## Given instruction
Please render all the records below as a two-column CSV with the headers input and output, one row per record, putting its text under input and its answer under output. Write each value as a single quoted field with line breaks changed to spaces, and omit the pictures.

## Data records
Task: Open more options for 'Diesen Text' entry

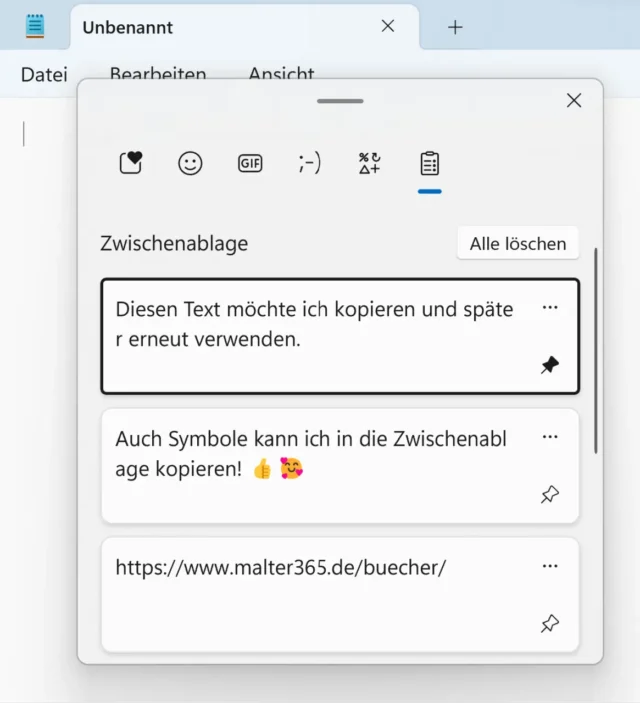Action: pyautogui.click(x=550, y=308)
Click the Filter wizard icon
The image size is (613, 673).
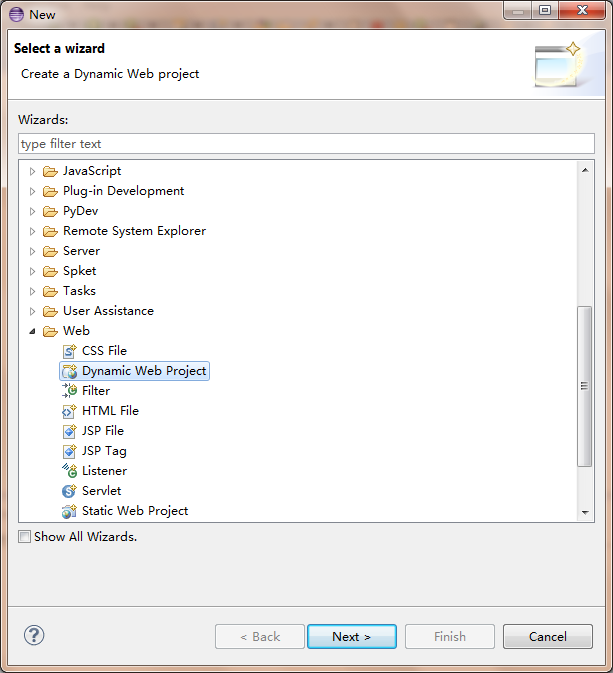[69, 391]
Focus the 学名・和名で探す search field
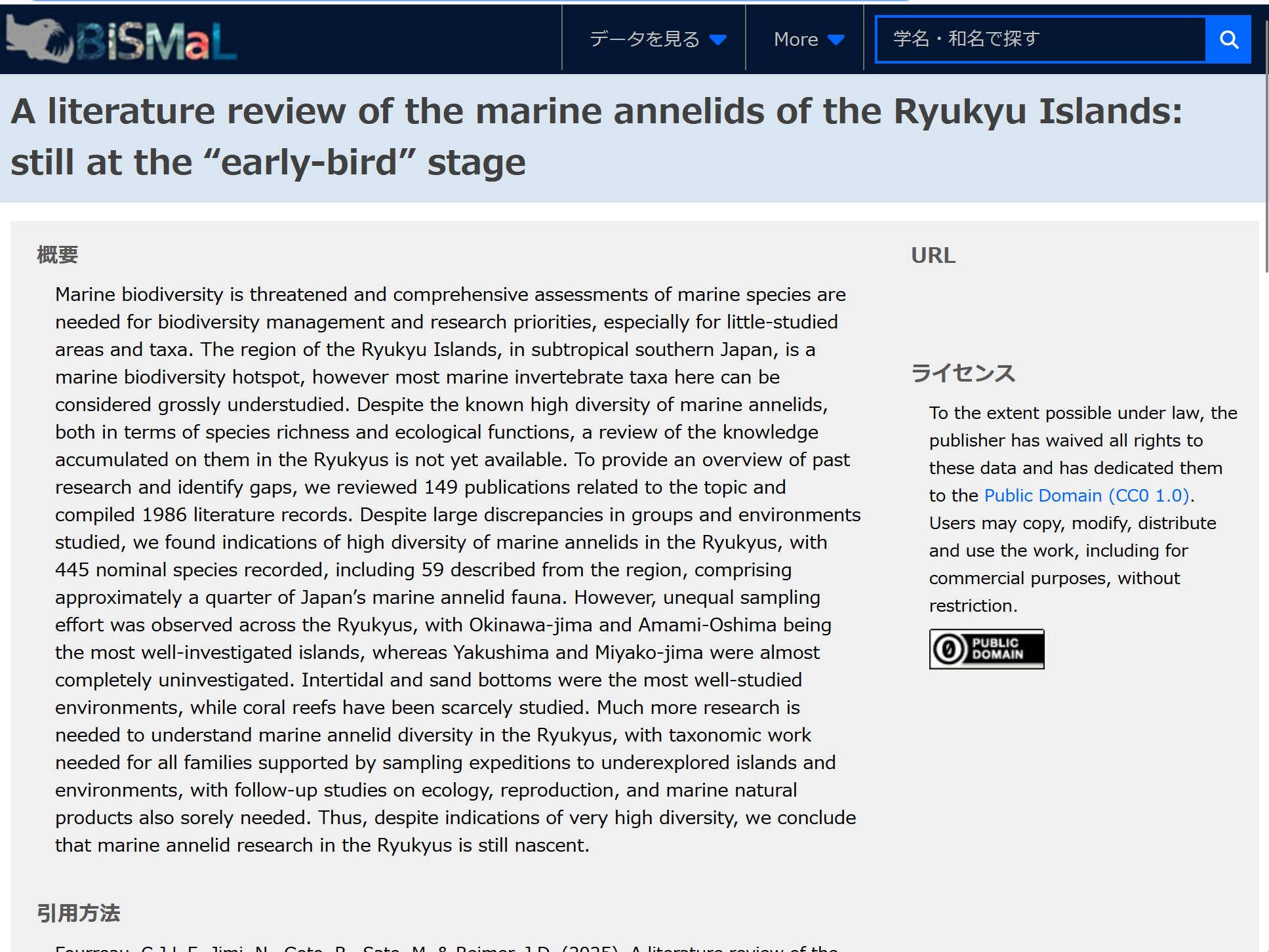 pyautogui.click(x=1041, y=39)
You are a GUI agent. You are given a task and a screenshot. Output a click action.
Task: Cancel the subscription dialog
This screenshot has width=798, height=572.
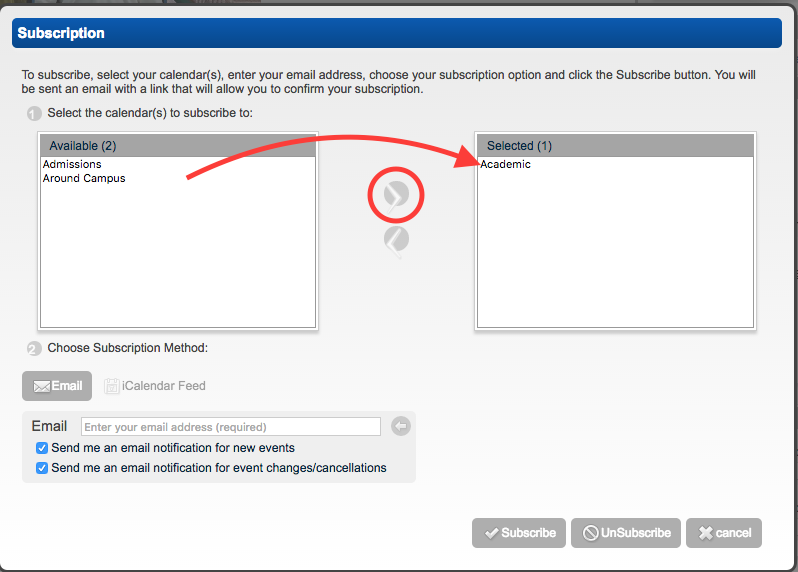coord(724,533)
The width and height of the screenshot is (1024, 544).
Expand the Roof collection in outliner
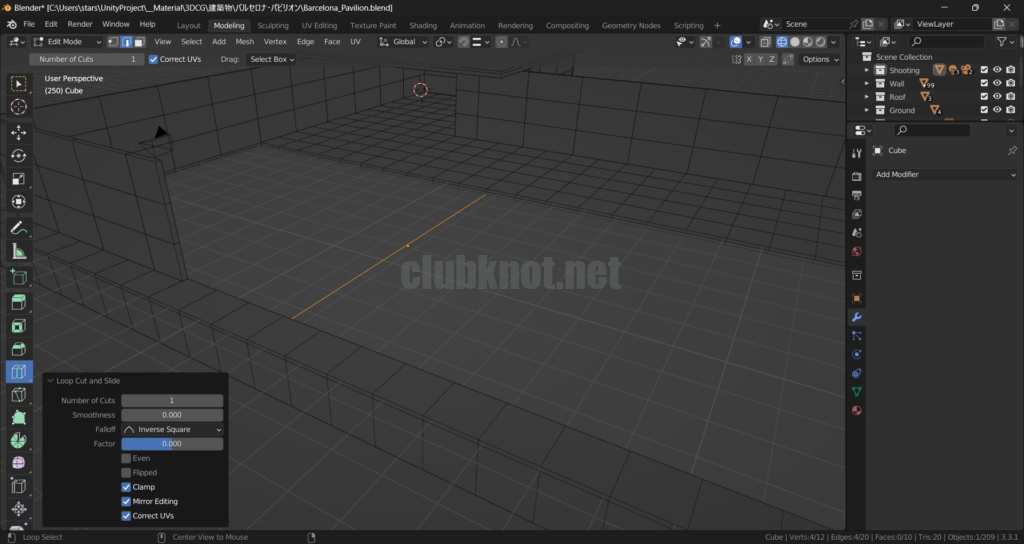pyautogui.click(x=867, y=97)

## Written answer
input,output
"Task: Open more options for 'Diesen Text' entry","Action: pyautogui.click(x=550, y=308)"
"Click the Filter wizard icon The image size is (613, 673).","[69, 391]"
"Focus the 学名・和名で探す search field","pyautogui.click(x=1041, y=39)"
"You are a GUI agent. You are given a task and a screenshot. Output a click action. Task: Cancel the subscription dialog This screenshot has width=798, height=572.","coord(724,533)"
"The width and height of the screenshot is (1024, 544). Expand the Roof collection in outliner","pyautogui.click(x=867, y=97)"